In questo modo, Cristoforo ha assunto sulla sua figura la divisione tra bene e male che affligge la paziente. L’origine del soggetto transizionale deriva da un processo di reciproca identificazione, in cui il terapeuta assume parti della paziente e la paziente assume parti del terapeuta.
Quando Benedetti coniò alla fine degli anni ‘80 il termine “soggetto transizionale” i neuroni specchio non erano ancora stati scoperti ma oggi possiamo ipotizzare che le basi neurali del soggetto transizionale poggino sul sistema dei neuroni specchio che genera negli incontri intersoggettivi un reciproco rispecchiamento delle altrui azioni, percezioni, intenzioni ed emozioni.
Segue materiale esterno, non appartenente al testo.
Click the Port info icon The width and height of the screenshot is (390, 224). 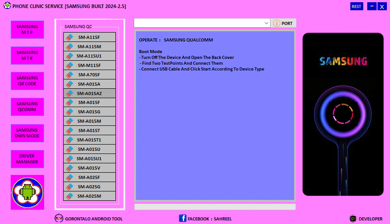click(277, 23)
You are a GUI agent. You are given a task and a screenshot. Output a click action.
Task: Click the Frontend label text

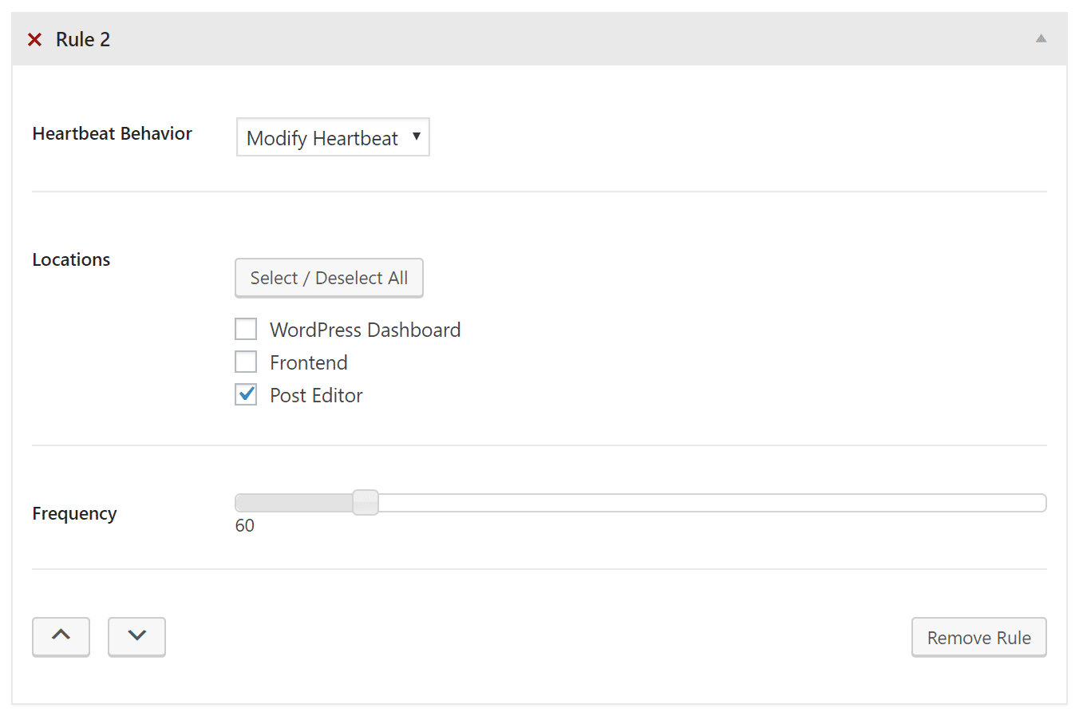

Nella metà degli anni ‘90, Ogden introdusse il termine di “terzo analitico intersoggettivo”. Il terzo analitico è diventato uno dei concetti più citati nella psicoanalisi contemporanea ma è perfettamente sovrapponibile al concetto, precedentemente descritto da Benedetti, con il nome di soggetto transizionale.
I soggetti transizionali rappresentati nelle opere di Miriam hanno un’importanza storica, poiché si manifestano dieci anni prima che Benedetti, li riconoscesse e li nominasse.
Questo è in linea con la natura del soggetto transizionale (o del terzo analitico), che sia Benedetti che Ogden, descrivono come dotato di autonomia psichica dal paziente e dal terapeuta da cui origina.